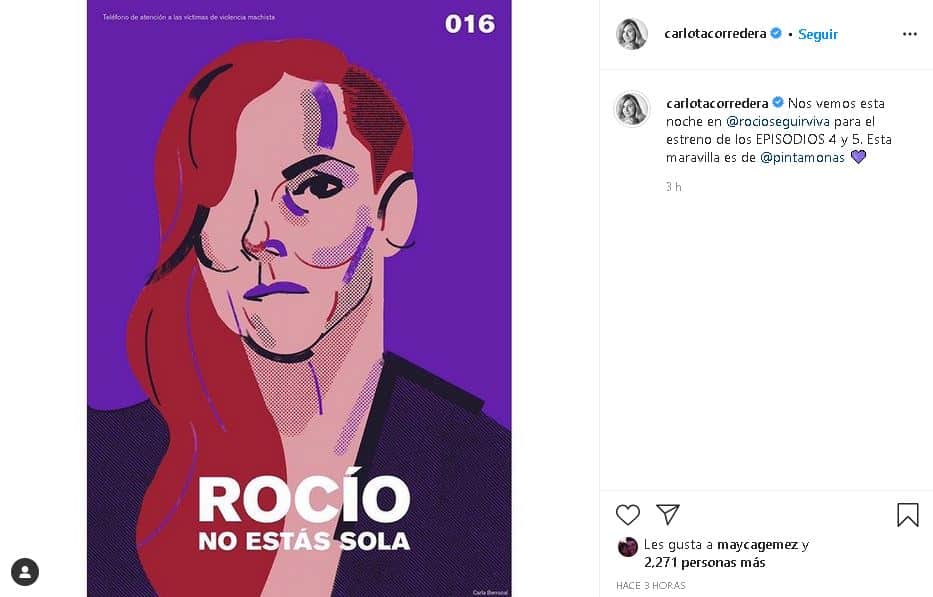View 2,271 personas más likes list
This screenshot has width=933, height=597.
click(x=705, y=562)
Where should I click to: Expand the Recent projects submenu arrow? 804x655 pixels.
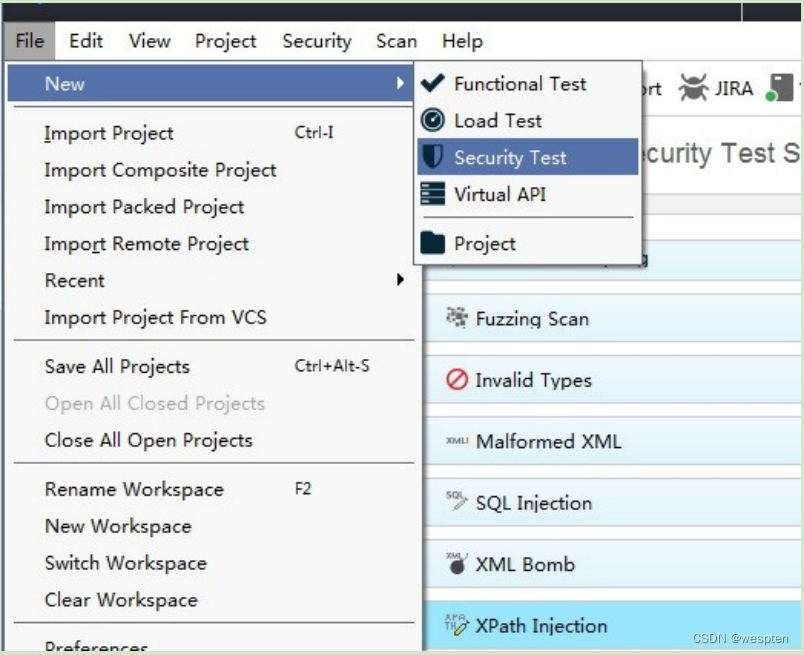(x=400, y=280)
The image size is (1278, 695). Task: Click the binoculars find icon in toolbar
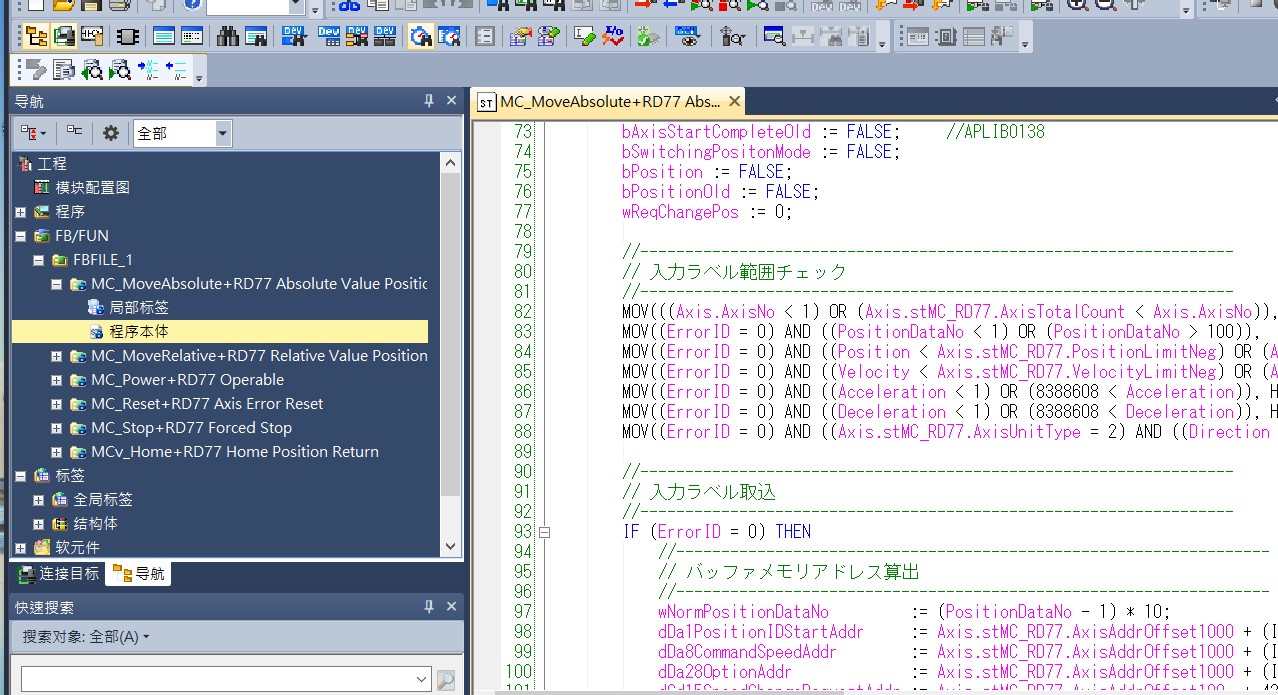(x=227, y=37)
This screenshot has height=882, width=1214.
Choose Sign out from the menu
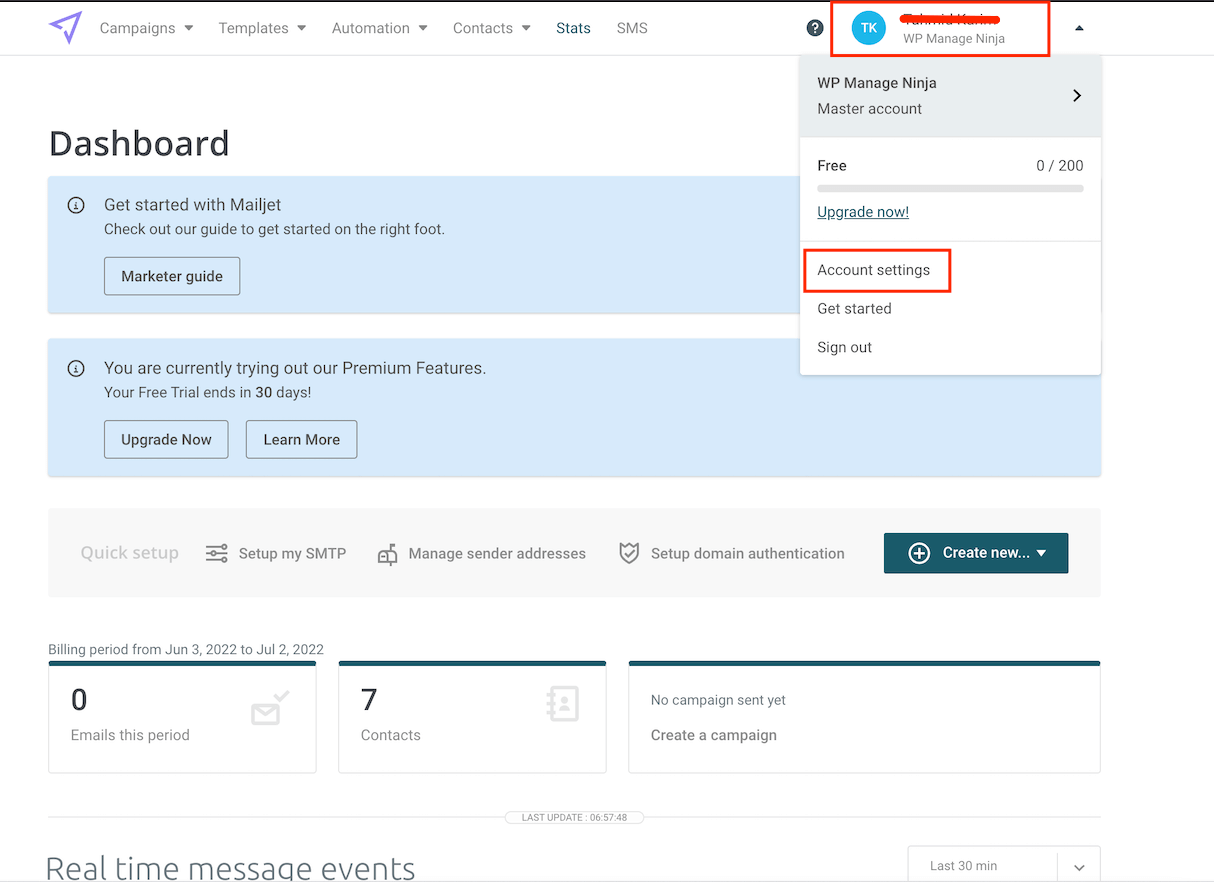(x=845, y=347)
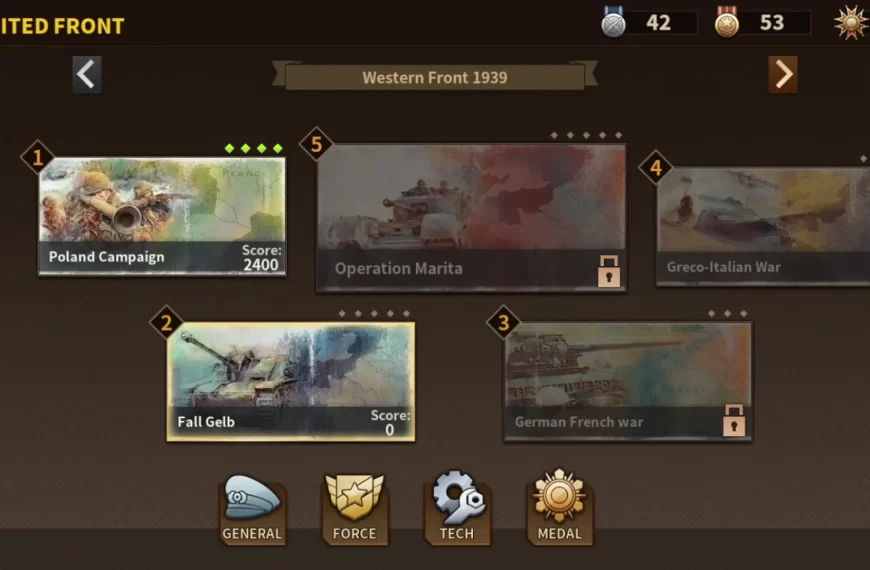Tap the silver medal counter showing 42

tap(649, 23)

- [Instructions for the task] Pictures are not part of the copy; reproduce exactly and only the lines from the line containing "The image size" through the end of the listing.

- [Output for this exercise]
The image size is (1278, 695). Task: Click the binoculars find icon in toolbar
(x=227, y=37)
This screenshot has height=882, width=1214.
Choose Sign out from the menu
(x=845, y=347)
Tap the silver medal counter showing 42

tap(649, 23)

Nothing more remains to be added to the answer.